• EXERCISE PROMPT
Could you write out each entry exactly as it reads?

####

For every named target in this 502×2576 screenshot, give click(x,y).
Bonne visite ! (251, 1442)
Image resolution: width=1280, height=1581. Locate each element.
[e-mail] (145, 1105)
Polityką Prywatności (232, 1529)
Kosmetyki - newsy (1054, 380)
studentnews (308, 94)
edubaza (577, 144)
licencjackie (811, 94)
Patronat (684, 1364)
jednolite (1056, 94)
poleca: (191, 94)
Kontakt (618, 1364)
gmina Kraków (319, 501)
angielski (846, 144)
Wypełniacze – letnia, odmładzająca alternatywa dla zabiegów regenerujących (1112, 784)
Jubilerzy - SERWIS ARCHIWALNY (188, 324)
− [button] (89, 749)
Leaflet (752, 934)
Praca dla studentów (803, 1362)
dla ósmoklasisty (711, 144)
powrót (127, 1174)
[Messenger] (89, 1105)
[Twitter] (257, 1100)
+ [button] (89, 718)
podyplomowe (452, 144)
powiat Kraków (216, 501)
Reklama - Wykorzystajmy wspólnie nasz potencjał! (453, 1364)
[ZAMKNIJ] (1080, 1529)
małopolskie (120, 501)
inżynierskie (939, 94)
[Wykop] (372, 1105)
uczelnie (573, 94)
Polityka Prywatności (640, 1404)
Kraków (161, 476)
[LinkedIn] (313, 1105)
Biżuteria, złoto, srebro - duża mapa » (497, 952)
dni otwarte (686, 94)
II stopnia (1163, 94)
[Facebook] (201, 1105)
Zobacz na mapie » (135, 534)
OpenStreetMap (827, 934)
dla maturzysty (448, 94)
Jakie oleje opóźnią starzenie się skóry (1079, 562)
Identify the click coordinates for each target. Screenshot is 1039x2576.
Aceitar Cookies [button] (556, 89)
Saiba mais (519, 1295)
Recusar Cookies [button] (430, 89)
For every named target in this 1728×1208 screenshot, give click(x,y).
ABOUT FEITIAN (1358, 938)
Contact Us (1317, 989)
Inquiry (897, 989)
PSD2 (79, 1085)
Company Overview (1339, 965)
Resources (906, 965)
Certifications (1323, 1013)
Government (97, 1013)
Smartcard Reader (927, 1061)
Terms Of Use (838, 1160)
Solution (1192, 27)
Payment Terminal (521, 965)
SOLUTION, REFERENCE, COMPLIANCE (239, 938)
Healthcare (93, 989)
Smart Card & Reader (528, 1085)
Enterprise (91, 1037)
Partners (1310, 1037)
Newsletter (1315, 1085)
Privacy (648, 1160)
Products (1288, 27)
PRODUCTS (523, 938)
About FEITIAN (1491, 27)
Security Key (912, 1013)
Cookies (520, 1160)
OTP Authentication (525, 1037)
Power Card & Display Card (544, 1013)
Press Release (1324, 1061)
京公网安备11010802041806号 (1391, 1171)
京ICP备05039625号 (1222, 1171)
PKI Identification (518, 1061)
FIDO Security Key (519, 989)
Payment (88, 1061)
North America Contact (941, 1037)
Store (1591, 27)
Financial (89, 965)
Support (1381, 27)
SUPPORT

####

• OUTPUT
For every named target in this 502×2576 screenshot, give click(x,y).
Bonne visite ! (251, 1442)
Image resolution: width=1280, height=1581. Locate each element.
[e-mail] (145, 1105)
Polityką Prywatności (232, 1529)
Kosmetyki - newsy (1054, 380)
studentnews (308, 94)
edubaza (577, 144)
licencjackie (811, 94)
Patronat (684, 1364)
jednolite (1056, 94)
poleca: (191, 94)
Kontakt (618, 1364)
gmina Kraków (319, 501)
angielski (846, 144)
Wypełniacze – letnia, odmładzająca alternatywa dla zabiegów regenerujących (1112, 784)
Jubilerzy - SERWIS ARCHIWALNY (188, 324)
− [button] (89, 749)
Leaflet (752, 934)
Praca dla studentów (803, 1362)
dla ósmoklasisty (711, 144)
powrót (127, 1174)
[Messenger] (89, 1105)
[Twitter] (257, 1100)
+ [button] (89, 718)
podyplomowe (452, 144)
powiat Kraków (216, 501)
Reklama - Wykorzystajmy wspólnie nasz potencjał! (453, 1364)
[ZAMKNIJ] (1080, 1529)
małopolskie (120, 501)
inżynierskie (939, 94)
[Wykop] (372, 1105)
uczelnie (573, 94)
Polityka Prywatności (640, 1404)
Kraków (161, 476)
[LinkedIn] (313, 1105)
Biżuteria, złoto, srebro - duża mapa » (497, 952)
dni otwarte (686, 94)
II stopnia (1163, 94)
[Facebook] (201, 1105)
Zobacz na mapie » (135, 534)
OpenStreetMap (827, 934)
dla maturzysty (448, 94)
Jakie oleje opóźnią starzenie się skóry (1079, 562)
Identify the click coordinates for each target. Screenshot is 1039x2576.
Aceitar Cookies [button] (556, 89)
Saiba mais (519, 1295)
Recusar Cookies [button] (430, 89)
For every named target in this 1728×1208 screenshot, give click(x,y).
ABOUT FEITIAN (1358, 938)
Contact Us (1317, 989)
Inquiry (897, 989)
PSD2 (79, 1085)
Company Overview (1339, 965)
Resources (906, 965)
Certifications (1323, 1013)
Government (97, 1013)
Smartcard Reader (927, 1061)
Terms Of Use (838, 1160)
Solution (1192, 27)
Payment Terminal (521, 965)
SOLUTION, REFERENCE, COMPLIANCE (239, 938)
Healthcare (93, 989)
Smart Card & Reader (528, 1085)
Enterprise (91, 1037)
Partners (1310, 1037)
Newsletter (1315, 1085)
Privacy (648, 1160)
Products (1288, 27)
PRODUCTS (523, 938)
About FEITIAN (1491, 27)
Security Key (912, 1013)
Cookies (520, 1160)
OTP Authentication (525, 1037)
Power Card & Display Card (544, 1013)
Press Release (1324, 1061)
京公网安备11010802041806号 (1391, 1171)
京ICP备05039625号 (1222, 1171)
PKI Identification (518, 1061)
FIDO Security Key (519, 989)
Payment (88, 1061)
North America Contact (941, 1037)
Store (1591, 27)
Financial (89, 965)
Support (1381, 27)
SUPPORT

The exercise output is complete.